Advertisement By JACEY FORTINDEC. 31, 2017  In Sydney, rainbow fireworks sparkled off the Harbour Bridge in celebration of Australia’s recent legalization of gay marriage. (Sydney was among the first major cities to celebrate with fireworks at the stroke of midnight.) In Japan, people paraded in fox masks to attend the first prayer of the year at a Shinto shrine in Tokyo. In the Philippines, revelers gathered — phones in hand — at the Eastwood Mall in Manila to watch balloons and confetti rain down at midnight. Big pots of tea were prepared for New Year’s Eve celebrations in Beijing. The country will also celebrate the Lunar New Year, in February. It was raining in Singapore, but New Year’s Eve celebrants sheltered under umbrellas and raincoats as fireworks sparkled overhead. Tourists donned party hats to watch fireworks in front of the famous Petronas Twin Towers in Kuala Lumpur, Malaysia. Hundreds of couples got married at a mass wedding in Jakarta on New Year’s Eve. We’re interested

In [11]:
# split into sentences
sentences = nltk.sent_tokenize(article) 

# take one single sentence 

sentence = sentences[1]

print (sentence) # type = string (text)

<class 'str'>


In [12]:
# word tokenizer
tokenized_sentence = nltk.word_tokenize(sentence)

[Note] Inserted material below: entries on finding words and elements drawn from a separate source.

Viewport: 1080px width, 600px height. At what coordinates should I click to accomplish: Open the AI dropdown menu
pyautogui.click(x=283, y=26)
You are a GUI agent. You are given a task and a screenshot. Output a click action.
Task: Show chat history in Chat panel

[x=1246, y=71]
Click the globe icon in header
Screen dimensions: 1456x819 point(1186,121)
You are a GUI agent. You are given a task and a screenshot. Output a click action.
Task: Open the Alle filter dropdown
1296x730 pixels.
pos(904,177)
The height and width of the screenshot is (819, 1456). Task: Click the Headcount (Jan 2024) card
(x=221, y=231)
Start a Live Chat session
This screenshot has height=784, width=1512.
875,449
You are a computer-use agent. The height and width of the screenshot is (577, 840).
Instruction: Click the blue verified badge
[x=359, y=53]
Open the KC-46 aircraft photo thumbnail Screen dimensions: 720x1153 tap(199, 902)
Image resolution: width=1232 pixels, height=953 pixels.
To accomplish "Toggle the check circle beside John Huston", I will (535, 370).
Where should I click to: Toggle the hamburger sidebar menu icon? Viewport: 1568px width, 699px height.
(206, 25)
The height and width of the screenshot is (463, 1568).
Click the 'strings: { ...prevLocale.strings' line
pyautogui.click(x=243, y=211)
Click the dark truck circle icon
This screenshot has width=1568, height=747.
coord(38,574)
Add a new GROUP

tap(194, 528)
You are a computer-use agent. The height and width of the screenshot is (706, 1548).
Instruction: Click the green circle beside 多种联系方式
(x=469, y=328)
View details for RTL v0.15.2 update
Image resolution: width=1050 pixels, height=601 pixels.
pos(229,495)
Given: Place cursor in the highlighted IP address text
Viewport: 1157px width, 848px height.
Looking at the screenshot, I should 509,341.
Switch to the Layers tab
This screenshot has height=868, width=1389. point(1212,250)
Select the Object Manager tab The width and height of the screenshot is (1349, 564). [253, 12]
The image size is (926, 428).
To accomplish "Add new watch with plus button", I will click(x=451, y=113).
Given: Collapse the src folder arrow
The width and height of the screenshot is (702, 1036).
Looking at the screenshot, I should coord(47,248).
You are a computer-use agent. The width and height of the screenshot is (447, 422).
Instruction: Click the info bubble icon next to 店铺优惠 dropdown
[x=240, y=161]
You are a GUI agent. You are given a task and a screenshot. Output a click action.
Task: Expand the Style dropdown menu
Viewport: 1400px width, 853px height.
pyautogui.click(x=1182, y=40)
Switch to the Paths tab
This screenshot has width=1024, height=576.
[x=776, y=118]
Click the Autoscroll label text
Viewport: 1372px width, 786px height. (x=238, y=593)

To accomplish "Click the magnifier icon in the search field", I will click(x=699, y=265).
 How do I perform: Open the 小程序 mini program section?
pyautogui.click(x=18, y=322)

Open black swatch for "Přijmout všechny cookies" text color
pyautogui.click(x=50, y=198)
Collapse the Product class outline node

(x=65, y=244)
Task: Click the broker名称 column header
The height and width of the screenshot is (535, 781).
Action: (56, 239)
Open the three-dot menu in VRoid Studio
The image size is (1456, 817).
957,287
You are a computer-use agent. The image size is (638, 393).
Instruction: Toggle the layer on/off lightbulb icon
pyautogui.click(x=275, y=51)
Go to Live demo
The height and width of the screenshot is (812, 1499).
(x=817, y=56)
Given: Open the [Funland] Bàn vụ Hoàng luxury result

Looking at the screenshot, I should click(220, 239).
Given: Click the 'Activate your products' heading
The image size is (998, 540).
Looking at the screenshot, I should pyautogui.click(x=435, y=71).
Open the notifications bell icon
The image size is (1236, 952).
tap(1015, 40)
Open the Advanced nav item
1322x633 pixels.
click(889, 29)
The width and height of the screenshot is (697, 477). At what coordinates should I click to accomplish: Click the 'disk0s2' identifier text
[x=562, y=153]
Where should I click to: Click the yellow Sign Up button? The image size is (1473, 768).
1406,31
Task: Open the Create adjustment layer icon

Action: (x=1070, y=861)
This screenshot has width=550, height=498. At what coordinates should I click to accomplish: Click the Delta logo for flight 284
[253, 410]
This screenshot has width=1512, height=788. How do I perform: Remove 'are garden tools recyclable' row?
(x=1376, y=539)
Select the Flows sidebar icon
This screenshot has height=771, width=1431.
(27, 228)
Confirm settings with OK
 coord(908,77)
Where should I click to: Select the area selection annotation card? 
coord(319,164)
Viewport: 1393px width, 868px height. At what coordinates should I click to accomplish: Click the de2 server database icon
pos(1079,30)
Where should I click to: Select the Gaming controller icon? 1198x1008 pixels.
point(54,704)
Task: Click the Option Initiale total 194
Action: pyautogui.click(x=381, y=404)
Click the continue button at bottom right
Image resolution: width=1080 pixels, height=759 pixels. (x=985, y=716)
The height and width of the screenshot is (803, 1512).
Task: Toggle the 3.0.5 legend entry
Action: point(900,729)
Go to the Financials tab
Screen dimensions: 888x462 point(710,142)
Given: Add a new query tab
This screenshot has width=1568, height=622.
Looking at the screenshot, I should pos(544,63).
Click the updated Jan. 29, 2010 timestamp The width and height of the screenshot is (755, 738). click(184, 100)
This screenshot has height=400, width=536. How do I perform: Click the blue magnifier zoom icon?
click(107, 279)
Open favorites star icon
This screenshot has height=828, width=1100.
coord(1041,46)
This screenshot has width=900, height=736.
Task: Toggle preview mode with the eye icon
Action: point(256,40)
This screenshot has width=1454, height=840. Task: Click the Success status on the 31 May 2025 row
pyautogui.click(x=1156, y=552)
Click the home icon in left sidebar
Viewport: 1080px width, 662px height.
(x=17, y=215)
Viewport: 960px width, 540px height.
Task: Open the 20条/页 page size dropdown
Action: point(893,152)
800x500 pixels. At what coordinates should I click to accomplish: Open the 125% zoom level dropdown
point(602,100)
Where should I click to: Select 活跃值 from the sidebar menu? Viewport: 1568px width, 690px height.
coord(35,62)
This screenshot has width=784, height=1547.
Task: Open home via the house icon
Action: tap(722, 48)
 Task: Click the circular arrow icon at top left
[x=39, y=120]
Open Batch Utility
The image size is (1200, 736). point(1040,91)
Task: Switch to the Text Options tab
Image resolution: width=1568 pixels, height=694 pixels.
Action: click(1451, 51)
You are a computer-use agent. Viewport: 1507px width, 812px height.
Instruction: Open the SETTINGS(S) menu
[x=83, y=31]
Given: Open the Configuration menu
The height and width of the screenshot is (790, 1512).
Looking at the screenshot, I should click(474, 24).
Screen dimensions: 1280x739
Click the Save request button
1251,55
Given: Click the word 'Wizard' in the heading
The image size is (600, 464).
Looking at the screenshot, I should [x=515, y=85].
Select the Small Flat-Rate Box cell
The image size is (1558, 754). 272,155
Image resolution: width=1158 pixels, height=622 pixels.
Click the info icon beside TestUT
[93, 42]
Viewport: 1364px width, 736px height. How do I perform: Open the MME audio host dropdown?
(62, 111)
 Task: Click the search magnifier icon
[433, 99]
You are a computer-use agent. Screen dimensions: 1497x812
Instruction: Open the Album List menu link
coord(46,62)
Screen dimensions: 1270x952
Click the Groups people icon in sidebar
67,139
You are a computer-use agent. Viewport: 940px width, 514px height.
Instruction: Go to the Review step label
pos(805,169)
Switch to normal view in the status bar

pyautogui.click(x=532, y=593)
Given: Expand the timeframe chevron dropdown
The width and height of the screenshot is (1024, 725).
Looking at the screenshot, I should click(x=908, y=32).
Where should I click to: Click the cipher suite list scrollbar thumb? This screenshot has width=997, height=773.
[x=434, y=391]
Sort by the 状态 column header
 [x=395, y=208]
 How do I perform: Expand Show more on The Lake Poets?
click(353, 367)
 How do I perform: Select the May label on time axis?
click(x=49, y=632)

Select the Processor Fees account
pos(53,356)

print (tokenized_sentence) # type = list; each item is now a token, which is our unit of analysis. Numbers are seen as strings, so must tell it that they are numbers

<class 'list'>


In [13]:
# lowering words

lowercased_sentence = [word.lower() for word in tokenized_sentence]
# Why useful? Depends on what you want to do...if you want to keep Bush and bush separate, don't lowercase.
print (lowercased_sentence)

['31', ',', '2017', 'in', 'sydney', ',', 'rainbow', 'fireworks', 'sparkled', 'off', 'the', 'harbour', 'bridge', 'in', 'celebration', 'of', 'australia', '’', 's', 'recent', 'legalization', 'of', 'gay', 'marriage', '.']


In [5]:
# without punctuation

import string

# defining punctuation to be removed
punctuation = list(string.punctuation)

print (punctuation)


['!', '"', '#', '$', '%', '&', "'", '(', ')', '*', '+', ',', '-', '.', '/', ':', ';', '<', '=', '>', '?', '@', '[', '\\', ']', '^', '_', '`', '{', '|', '}', '~']


In [14]:
without_punct_sentence = [token for token in lowercased_sentence if token not in punctuation]
# be careful not to remove punctuation that you care about, e.g. @ symbol for symbols or other things important for the type of text you're analyzing
print (without_punct_sentence)

# missing apostrophe from punctuation string list...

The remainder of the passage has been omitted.